— start of Dataset entries —

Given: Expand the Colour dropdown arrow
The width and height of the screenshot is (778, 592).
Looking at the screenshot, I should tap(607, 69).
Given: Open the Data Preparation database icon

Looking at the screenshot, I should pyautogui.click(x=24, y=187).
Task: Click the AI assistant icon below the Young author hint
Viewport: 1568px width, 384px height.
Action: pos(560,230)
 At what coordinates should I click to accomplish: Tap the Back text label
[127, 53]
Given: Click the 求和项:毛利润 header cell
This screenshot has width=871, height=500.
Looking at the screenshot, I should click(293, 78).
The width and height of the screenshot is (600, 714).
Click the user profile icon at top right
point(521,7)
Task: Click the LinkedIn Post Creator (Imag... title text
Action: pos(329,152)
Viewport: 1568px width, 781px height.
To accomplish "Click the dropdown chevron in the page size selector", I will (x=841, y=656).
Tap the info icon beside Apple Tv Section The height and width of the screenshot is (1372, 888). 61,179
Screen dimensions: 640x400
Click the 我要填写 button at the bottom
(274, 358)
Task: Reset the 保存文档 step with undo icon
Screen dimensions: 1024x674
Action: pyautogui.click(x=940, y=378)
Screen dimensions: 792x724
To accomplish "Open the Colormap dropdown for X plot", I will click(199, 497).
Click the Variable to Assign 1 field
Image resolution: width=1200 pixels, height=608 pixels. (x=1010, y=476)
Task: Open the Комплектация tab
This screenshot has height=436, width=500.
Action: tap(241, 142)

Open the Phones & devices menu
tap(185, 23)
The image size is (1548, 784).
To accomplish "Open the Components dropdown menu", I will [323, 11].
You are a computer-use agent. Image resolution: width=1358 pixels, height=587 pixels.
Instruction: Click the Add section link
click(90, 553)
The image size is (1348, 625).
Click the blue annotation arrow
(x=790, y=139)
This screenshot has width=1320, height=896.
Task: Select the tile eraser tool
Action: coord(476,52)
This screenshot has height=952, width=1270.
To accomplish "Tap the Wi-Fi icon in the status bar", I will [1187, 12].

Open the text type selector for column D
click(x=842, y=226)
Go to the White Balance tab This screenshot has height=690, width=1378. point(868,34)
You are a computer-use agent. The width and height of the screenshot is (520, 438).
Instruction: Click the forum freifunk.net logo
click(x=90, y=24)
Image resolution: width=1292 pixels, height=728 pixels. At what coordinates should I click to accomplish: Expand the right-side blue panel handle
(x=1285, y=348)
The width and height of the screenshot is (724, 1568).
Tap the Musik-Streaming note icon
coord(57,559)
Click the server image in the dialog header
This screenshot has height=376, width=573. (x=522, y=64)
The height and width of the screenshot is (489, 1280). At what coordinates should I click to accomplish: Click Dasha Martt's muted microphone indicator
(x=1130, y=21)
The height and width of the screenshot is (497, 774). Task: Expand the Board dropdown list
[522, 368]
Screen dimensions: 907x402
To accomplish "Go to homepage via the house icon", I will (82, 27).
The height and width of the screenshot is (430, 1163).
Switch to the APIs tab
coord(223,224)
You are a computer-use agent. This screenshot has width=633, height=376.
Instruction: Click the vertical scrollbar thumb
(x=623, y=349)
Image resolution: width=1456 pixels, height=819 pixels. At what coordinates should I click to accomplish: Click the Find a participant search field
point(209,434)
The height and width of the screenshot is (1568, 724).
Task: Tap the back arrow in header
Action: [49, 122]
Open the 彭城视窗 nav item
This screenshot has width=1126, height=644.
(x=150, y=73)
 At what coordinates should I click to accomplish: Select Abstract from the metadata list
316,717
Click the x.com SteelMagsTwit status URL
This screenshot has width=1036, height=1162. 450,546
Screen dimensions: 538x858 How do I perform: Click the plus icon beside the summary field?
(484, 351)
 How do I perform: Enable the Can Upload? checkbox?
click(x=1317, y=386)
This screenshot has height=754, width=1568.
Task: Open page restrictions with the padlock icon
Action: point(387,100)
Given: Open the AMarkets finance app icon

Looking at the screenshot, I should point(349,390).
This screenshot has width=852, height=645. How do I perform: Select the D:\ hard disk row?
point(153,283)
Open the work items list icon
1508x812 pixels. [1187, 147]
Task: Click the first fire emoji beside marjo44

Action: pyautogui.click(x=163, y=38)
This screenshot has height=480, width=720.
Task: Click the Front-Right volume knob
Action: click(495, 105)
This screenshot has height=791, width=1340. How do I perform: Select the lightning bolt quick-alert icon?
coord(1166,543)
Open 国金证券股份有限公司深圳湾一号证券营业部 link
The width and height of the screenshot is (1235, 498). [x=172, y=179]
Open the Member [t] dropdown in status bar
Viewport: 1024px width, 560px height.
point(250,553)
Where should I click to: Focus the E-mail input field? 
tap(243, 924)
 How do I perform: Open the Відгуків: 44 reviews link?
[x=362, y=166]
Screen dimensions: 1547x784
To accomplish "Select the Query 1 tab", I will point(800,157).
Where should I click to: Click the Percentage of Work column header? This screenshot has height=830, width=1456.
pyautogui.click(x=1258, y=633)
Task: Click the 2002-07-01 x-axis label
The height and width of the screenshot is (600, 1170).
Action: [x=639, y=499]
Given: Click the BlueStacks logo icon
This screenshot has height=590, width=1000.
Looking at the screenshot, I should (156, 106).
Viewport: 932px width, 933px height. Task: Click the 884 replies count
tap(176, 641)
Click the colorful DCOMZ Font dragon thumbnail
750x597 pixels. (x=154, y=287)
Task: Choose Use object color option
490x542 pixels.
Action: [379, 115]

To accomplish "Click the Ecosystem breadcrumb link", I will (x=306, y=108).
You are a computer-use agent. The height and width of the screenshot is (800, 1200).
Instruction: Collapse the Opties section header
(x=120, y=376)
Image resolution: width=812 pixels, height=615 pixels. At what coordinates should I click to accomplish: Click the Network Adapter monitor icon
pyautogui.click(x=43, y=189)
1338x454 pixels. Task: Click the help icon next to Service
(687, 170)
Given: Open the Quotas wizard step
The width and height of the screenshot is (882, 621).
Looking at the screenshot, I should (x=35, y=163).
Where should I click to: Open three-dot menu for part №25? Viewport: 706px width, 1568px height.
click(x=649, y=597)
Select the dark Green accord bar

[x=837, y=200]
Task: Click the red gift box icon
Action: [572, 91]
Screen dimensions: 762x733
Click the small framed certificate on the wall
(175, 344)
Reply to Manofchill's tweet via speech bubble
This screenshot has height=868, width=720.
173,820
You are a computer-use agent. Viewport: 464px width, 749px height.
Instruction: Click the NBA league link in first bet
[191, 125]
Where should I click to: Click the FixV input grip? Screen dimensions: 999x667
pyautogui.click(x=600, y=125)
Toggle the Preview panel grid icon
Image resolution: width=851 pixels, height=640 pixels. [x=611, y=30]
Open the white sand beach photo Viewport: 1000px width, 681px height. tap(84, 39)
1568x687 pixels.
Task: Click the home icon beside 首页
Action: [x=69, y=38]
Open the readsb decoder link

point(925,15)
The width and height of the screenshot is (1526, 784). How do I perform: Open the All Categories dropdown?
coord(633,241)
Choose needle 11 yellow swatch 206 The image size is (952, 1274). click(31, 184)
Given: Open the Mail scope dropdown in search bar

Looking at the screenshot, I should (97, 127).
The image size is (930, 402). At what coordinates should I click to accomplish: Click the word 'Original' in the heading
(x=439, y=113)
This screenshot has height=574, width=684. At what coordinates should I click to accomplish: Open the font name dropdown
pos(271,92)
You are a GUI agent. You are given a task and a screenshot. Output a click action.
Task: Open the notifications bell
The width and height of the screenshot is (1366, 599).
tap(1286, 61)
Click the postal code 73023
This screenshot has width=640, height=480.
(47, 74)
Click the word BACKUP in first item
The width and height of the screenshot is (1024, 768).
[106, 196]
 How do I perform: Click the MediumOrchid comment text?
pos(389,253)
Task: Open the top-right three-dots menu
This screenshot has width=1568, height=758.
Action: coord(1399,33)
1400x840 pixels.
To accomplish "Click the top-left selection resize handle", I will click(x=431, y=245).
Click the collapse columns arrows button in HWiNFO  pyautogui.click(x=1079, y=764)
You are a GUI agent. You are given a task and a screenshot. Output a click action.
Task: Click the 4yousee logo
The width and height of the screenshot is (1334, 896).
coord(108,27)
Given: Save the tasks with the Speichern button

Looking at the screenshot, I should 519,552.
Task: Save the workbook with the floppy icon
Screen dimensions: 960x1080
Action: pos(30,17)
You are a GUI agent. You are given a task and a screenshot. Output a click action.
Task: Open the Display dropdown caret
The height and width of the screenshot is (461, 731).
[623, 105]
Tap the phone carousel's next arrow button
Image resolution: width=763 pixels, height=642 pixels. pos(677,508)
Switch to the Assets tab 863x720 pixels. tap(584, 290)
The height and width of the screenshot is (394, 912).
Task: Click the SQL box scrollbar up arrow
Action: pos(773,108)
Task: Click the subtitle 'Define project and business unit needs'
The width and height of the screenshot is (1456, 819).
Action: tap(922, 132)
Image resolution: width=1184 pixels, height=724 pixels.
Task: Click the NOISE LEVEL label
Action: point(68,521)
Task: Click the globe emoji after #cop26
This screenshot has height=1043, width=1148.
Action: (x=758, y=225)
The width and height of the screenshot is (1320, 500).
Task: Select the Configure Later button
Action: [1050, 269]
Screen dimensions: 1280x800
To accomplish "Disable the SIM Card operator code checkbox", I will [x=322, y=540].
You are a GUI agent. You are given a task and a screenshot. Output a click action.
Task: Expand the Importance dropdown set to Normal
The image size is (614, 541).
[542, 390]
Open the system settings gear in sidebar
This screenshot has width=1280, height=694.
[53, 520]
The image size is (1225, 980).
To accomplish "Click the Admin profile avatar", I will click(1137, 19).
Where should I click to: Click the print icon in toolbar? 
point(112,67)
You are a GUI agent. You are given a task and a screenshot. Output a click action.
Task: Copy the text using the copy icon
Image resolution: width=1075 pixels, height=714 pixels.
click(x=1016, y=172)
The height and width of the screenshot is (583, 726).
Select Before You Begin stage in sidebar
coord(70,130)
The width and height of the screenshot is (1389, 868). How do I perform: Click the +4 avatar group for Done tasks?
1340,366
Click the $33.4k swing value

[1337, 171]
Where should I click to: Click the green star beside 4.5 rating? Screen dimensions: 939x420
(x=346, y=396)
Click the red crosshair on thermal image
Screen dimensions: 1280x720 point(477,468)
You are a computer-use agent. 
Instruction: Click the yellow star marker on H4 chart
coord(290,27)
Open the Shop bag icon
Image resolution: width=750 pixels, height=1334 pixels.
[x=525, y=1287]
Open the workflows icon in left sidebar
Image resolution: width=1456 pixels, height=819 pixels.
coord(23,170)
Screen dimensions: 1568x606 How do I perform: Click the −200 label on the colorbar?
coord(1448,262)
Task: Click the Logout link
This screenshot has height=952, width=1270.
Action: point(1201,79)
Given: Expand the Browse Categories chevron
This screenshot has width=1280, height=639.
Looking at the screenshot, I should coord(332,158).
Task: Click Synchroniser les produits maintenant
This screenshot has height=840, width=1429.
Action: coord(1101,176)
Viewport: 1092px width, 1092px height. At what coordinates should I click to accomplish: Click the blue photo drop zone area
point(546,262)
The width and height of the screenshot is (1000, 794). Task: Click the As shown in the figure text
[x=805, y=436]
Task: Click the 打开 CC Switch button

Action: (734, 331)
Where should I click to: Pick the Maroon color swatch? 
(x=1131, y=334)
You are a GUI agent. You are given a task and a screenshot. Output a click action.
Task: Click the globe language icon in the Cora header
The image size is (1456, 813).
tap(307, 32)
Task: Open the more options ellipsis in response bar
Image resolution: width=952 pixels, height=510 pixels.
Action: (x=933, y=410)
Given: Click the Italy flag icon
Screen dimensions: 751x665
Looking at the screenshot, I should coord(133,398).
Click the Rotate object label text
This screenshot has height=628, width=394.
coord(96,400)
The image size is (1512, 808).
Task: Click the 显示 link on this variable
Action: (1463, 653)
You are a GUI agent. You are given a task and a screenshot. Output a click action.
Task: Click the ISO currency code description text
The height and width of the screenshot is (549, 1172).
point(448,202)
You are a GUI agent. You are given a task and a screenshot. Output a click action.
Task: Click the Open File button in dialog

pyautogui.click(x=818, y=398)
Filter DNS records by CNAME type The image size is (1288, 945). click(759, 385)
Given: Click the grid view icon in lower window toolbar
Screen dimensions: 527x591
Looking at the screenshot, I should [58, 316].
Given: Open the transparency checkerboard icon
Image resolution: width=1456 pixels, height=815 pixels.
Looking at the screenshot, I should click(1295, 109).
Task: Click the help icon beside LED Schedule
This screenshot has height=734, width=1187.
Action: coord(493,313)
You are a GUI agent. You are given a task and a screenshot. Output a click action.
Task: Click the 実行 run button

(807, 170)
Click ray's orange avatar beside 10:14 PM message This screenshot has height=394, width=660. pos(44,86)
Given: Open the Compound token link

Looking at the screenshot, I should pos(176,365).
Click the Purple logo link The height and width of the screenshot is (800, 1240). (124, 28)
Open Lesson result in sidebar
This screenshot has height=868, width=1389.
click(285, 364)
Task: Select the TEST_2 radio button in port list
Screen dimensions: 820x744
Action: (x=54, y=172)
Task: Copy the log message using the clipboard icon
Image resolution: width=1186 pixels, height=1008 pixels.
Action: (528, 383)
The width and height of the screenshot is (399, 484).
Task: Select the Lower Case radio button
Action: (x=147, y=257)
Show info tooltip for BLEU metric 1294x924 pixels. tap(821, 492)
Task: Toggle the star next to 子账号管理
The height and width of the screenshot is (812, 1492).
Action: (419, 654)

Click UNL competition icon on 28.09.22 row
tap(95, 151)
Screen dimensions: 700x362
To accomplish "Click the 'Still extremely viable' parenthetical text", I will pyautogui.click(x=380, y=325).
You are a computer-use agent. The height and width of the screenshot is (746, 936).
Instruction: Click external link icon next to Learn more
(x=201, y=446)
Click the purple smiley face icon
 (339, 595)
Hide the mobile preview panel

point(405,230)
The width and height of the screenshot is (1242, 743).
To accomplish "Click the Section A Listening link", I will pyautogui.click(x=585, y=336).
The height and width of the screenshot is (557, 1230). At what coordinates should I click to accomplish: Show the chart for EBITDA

— end of Dataset entries —

What is expected
Convert the listing, from its first line through the line containing "Looking at the screenshot, I should click(293, 78).", into a JSON list of strings with one string per line, omitting blank lines.

Complete response
[
  "Given: Expand the Colour dropdown arrow",
  "The width and height of the screenshot is (778, 592).",
  "Looking at the screenshot, I should tap(607, 69).",
  "Given: Open the Data Preparation database icon",
  "Looking at the screenshot, I should pyautogui.click(x=24, y=187).",
  "Task: Click the AI assistant icon below the Young author hint",
  "Viewport: 1568px width, 384px height.",
  "Action: pos(560,230)",
  " At what coordinates should I click to accomplish: Tap the Back text label",
  "[127, 53]",
  "Given: Click the 求和项:毛利润 header cell",
  "This screenshot has width=871, height=500.",
  "Looking at the screenshot, I should click(293, 78)."
]